Tach collapses. Ashlock grabs him, and sees that his eyes are empty and dark.


They’ve counted twelve bodies so far. The neater ones merely blew their own heads off.

“There’s nothing here but death,” says Tach. “If we find the generator, we can unshield it, and a magnet that strong should kill the drive–”

“All that will do is kick the number into our heads and you know it,” says Ashlock. “Fuck and damn it. Kirrily. Why would Kirrily have come here?”

“Something secret,” says Tach, who’s trying to ignore the hexadecimal edging at his vision.

“And where do you put a secret in Antarctica?”

They find the ragged tunnel entrance in the loading bay.


The prevailing theory around numbers from Nameless dreams goes that they are indeterminate, resolving only upon observation by a sapient. That’s usually Tach, or someone like him, in deep trance.
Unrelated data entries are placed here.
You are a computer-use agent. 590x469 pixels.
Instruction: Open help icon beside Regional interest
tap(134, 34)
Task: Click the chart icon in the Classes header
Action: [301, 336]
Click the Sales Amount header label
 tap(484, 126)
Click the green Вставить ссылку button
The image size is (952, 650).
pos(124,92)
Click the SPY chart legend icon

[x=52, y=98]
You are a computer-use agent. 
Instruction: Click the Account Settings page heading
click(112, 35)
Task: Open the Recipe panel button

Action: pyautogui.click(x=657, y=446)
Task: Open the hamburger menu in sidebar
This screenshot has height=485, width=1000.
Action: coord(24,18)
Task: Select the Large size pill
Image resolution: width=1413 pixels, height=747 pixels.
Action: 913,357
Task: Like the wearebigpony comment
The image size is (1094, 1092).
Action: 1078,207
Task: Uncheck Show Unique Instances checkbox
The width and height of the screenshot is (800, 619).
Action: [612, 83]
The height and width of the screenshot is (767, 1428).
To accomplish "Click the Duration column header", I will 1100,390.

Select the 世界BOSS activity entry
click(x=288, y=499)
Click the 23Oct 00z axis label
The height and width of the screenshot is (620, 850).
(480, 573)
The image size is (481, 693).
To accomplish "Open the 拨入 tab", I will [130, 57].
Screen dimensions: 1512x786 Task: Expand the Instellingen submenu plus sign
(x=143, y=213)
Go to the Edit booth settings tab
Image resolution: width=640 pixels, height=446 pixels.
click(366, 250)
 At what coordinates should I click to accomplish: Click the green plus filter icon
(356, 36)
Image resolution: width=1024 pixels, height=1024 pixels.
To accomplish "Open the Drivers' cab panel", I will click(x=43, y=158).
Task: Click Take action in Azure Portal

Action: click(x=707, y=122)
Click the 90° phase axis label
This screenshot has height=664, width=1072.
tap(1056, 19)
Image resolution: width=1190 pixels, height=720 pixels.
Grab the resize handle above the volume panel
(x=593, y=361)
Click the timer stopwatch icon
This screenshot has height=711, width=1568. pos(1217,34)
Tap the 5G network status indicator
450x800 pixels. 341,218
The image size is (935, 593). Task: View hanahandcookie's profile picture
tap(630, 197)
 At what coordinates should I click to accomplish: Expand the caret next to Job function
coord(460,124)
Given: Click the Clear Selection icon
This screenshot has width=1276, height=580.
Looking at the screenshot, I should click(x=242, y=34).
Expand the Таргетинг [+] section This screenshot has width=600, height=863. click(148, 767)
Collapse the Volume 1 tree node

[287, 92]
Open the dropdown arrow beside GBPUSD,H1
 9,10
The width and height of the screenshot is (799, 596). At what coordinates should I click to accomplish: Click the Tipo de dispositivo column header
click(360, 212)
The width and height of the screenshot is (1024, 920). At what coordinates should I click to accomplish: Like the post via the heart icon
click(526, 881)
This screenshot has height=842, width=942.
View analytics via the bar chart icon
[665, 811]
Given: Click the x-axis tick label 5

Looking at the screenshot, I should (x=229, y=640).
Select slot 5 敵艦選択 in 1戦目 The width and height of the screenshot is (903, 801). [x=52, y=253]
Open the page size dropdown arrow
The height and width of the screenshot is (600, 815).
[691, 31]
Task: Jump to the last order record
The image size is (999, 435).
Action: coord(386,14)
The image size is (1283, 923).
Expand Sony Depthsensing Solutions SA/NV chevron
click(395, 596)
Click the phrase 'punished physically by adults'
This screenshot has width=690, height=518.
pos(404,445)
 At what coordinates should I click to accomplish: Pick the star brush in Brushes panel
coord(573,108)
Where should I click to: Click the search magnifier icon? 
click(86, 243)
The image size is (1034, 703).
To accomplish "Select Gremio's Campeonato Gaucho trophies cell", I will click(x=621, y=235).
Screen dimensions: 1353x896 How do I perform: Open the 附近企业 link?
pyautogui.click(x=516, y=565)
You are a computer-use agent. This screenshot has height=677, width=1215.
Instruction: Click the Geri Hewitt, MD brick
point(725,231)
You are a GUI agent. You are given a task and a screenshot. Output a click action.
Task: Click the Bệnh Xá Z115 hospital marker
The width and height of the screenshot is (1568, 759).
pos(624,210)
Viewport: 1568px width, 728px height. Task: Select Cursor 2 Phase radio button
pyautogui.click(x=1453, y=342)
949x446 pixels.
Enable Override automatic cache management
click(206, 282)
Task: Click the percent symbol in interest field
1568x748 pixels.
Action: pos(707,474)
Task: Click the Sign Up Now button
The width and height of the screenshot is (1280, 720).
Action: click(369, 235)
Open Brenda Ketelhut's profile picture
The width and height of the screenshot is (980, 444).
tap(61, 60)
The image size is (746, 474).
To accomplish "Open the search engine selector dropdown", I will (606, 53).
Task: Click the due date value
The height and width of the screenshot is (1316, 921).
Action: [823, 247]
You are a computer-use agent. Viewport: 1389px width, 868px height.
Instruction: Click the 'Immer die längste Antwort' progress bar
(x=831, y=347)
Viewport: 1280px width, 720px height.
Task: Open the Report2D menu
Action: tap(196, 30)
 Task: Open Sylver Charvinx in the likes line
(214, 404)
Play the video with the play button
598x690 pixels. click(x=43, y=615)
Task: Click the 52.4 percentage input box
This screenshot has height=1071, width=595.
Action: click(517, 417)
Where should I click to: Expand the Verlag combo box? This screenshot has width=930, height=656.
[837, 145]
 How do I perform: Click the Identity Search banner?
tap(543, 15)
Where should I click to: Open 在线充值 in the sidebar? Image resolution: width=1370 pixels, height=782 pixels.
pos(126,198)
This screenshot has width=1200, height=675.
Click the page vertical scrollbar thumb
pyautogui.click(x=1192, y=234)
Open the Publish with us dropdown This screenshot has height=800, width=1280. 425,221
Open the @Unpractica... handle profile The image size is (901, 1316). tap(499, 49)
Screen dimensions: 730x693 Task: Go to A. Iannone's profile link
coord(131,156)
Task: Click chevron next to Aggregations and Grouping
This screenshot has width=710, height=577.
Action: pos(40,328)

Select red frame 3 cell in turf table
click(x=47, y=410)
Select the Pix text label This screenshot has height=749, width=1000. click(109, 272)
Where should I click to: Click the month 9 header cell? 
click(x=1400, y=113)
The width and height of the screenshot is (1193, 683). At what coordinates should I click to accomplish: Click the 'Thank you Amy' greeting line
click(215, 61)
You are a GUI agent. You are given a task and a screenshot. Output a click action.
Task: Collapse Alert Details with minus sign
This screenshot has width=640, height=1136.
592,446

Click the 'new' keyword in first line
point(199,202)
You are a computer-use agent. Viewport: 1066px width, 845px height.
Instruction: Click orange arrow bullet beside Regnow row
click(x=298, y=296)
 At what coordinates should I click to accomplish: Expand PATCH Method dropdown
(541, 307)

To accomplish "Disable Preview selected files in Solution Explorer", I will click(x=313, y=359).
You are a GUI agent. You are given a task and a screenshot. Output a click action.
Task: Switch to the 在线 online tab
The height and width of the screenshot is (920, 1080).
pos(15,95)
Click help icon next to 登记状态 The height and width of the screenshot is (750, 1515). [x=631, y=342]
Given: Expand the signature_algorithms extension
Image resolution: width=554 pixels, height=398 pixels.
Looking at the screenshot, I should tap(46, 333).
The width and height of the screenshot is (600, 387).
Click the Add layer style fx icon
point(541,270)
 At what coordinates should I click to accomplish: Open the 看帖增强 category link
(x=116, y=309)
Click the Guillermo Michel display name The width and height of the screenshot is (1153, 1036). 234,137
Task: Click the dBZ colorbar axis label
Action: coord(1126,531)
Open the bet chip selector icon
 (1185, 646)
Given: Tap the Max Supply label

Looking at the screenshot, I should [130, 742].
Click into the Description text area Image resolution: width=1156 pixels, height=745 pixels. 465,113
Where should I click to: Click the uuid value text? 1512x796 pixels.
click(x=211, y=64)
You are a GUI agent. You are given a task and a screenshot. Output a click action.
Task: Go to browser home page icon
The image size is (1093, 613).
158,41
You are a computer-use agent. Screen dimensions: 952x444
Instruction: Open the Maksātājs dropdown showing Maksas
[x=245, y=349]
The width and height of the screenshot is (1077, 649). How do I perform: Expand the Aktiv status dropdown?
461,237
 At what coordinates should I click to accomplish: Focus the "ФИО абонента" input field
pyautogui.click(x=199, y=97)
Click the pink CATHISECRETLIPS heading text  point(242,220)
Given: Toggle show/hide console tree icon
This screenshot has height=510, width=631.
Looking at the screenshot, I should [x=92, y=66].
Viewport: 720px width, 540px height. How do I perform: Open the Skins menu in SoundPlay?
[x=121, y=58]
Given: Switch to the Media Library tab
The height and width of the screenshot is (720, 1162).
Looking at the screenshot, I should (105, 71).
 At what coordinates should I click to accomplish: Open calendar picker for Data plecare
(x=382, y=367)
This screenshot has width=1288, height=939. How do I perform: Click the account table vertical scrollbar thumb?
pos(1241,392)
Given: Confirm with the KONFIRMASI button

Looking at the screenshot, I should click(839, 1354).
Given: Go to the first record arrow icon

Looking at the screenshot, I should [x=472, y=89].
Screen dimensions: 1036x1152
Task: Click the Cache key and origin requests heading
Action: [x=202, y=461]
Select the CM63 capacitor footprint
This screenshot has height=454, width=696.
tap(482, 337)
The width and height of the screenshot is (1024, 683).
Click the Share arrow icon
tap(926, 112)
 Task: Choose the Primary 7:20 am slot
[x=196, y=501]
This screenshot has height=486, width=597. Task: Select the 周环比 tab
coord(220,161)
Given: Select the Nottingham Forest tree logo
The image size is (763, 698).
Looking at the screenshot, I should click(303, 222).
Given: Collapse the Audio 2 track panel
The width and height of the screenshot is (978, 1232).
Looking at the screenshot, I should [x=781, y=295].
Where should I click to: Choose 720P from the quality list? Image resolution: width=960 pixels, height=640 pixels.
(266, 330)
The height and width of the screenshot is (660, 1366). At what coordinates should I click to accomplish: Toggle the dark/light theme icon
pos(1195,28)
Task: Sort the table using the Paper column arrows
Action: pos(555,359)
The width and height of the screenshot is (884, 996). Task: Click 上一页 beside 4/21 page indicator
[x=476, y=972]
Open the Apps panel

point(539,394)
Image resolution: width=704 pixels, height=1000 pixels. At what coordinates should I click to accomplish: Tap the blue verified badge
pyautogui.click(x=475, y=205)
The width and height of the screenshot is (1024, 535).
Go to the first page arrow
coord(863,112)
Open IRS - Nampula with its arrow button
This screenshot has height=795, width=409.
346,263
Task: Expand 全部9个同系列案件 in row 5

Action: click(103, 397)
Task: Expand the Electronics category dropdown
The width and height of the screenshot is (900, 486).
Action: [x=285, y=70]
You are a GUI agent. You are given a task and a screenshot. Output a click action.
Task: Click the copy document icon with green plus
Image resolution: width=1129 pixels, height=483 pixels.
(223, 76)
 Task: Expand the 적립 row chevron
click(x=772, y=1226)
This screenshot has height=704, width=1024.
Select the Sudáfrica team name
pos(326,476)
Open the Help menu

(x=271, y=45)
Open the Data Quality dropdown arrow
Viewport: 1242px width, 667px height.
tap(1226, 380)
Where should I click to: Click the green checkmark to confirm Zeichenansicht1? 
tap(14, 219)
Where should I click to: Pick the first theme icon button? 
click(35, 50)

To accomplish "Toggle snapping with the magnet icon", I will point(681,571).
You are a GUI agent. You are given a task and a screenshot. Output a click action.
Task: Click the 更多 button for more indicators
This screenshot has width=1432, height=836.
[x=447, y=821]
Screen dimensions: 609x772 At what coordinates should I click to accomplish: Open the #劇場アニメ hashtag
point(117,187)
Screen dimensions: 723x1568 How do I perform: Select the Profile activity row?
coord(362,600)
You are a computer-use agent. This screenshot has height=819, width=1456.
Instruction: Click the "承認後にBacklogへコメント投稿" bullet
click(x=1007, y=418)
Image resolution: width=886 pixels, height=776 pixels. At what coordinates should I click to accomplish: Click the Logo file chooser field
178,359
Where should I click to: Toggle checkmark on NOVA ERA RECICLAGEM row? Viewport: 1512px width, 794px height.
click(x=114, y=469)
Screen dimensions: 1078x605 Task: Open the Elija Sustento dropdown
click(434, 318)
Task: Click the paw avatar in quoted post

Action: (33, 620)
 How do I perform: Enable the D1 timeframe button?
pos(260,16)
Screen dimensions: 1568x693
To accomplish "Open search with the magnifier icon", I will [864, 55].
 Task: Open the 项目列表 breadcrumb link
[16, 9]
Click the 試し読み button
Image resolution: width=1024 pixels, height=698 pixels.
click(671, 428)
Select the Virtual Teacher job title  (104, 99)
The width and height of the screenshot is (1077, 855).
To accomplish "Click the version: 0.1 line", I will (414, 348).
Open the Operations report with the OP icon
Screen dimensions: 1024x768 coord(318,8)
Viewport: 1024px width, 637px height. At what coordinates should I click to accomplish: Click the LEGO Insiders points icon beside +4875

The trance keeps your mind intact. Probably.

The people at the French Polar Institute, upon hiring the people Tach and Ashlock are impersonating, had a theory: that some of the Dumont d’Urville staff survived. This theory is hemorrhaging credence. Tach’s theory is that they should get the hell out of here.

Ashlock’s theory is that they must deliver their little number, like Tolkien’s ring, to the burning heart of the world.